### EXERCISE DATA
┌────────

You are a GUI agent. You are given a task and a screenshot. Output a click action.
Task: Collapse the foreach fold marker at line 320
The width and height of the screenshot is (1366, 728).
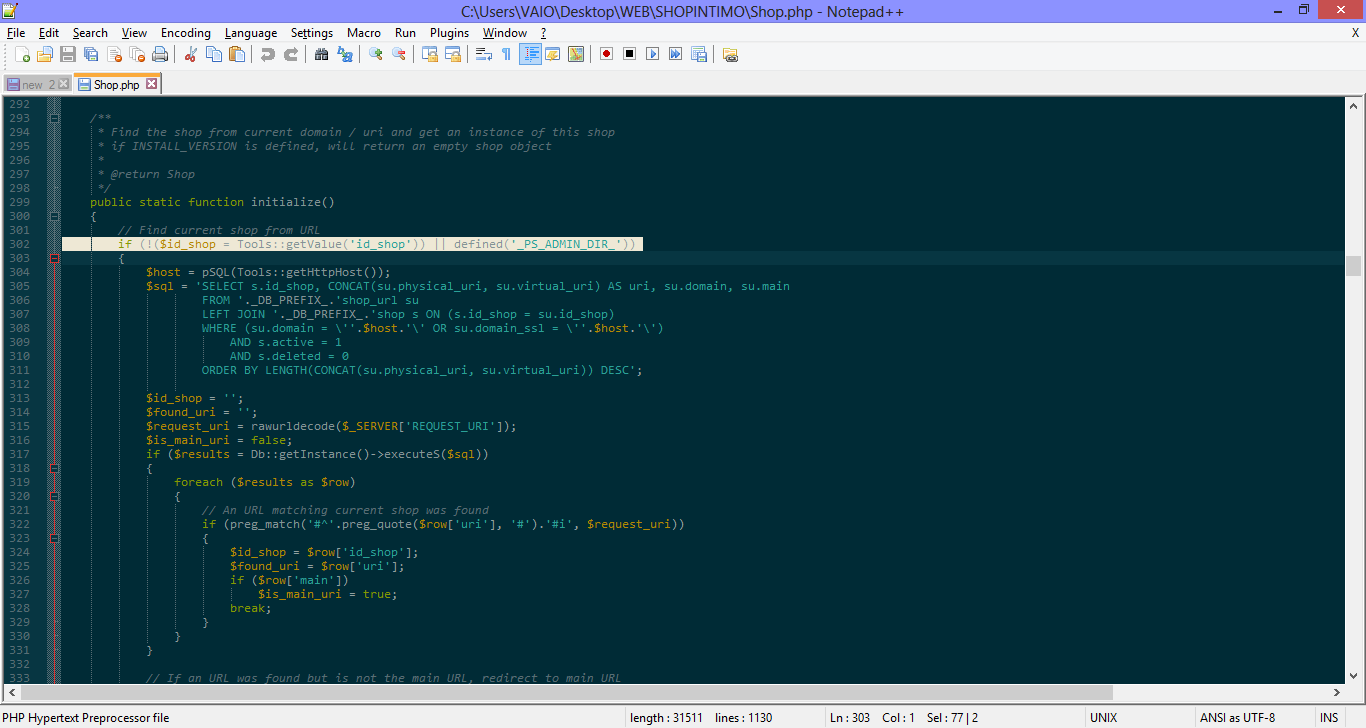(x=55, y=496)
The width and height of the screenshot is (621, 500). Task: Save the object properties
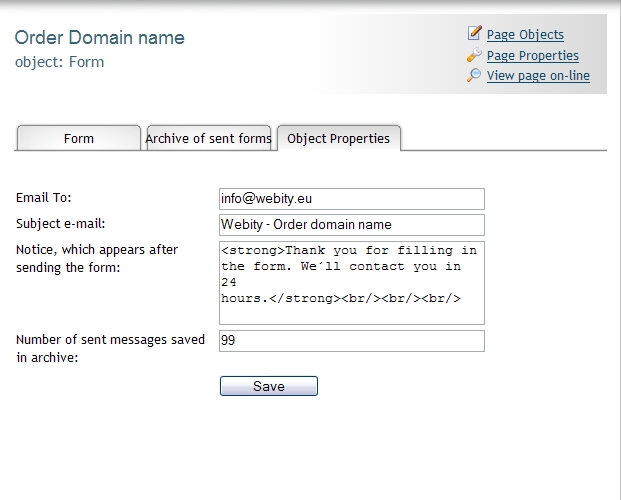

└────────
┌────────

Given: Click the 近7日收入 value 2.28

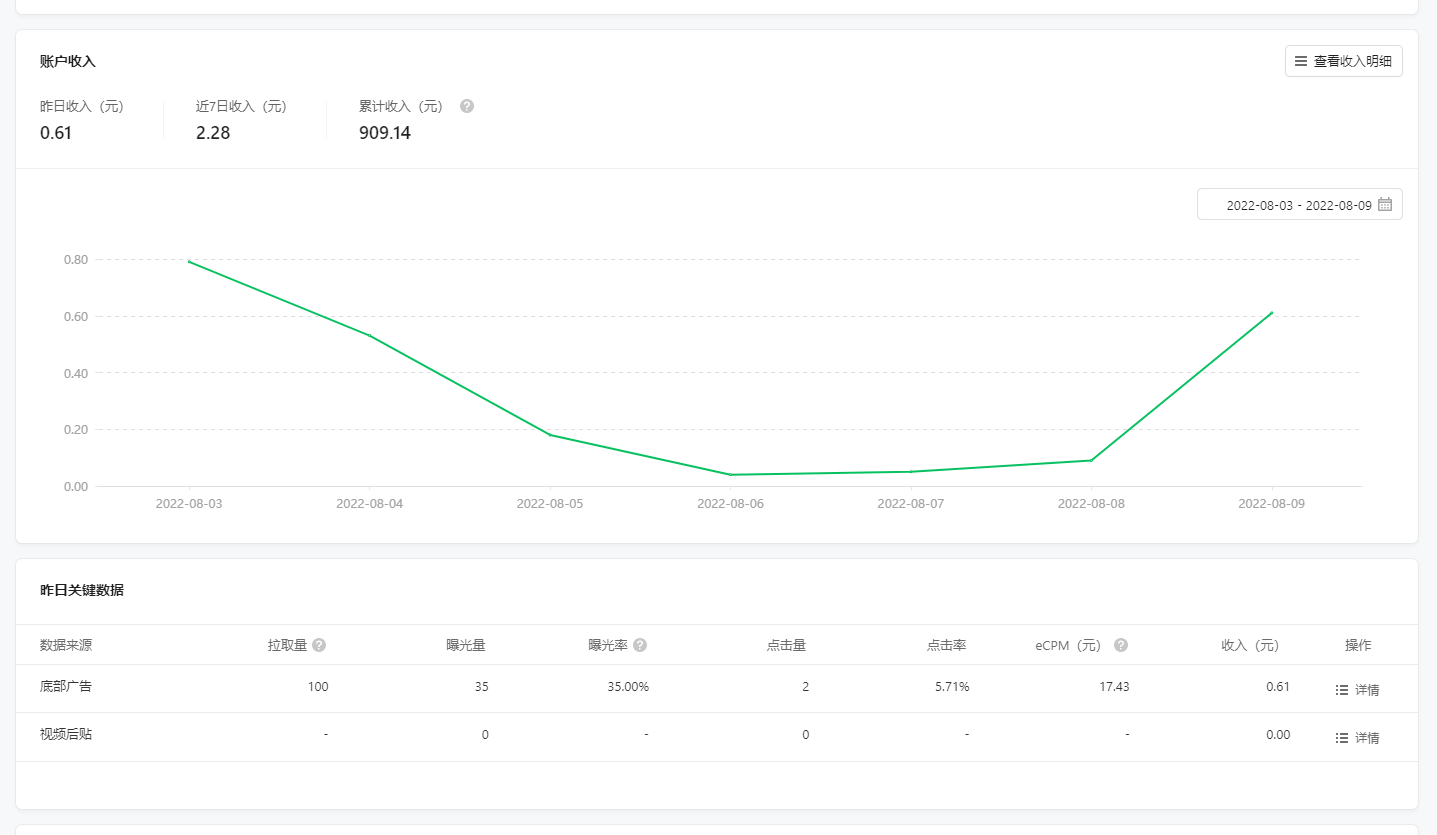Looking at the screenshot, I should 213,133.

└────────
┌────────

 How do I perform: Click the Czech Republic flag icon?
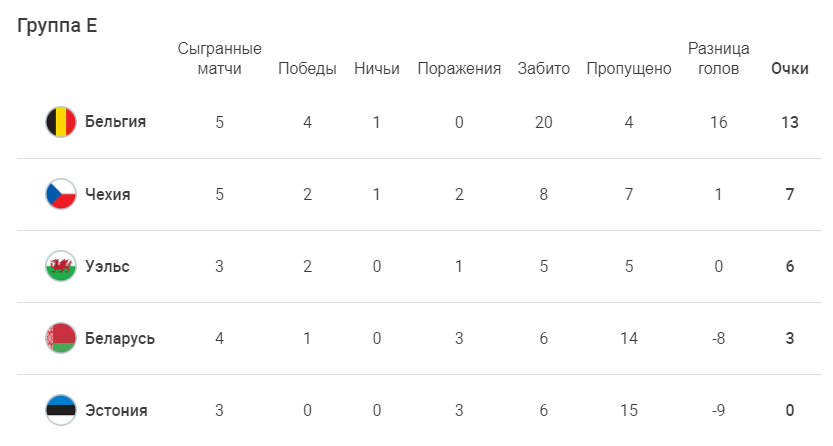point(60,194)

└────────

### EXERCISE BRIEF
Both the line containing "Task: Collapse the" and the line containing "The width and height of the screenshot is (621, 500)." above belong in the output, as do the lines between them. Print them exactly, without pictures.

### ANSWER SECTION
Task: Collapse the foreach fold marker at line 320
The width and height of the screenshot is (1366, 728).
(x=55, y=496)
The width and height of the screenshot is (621, 500). Task: Save the object properties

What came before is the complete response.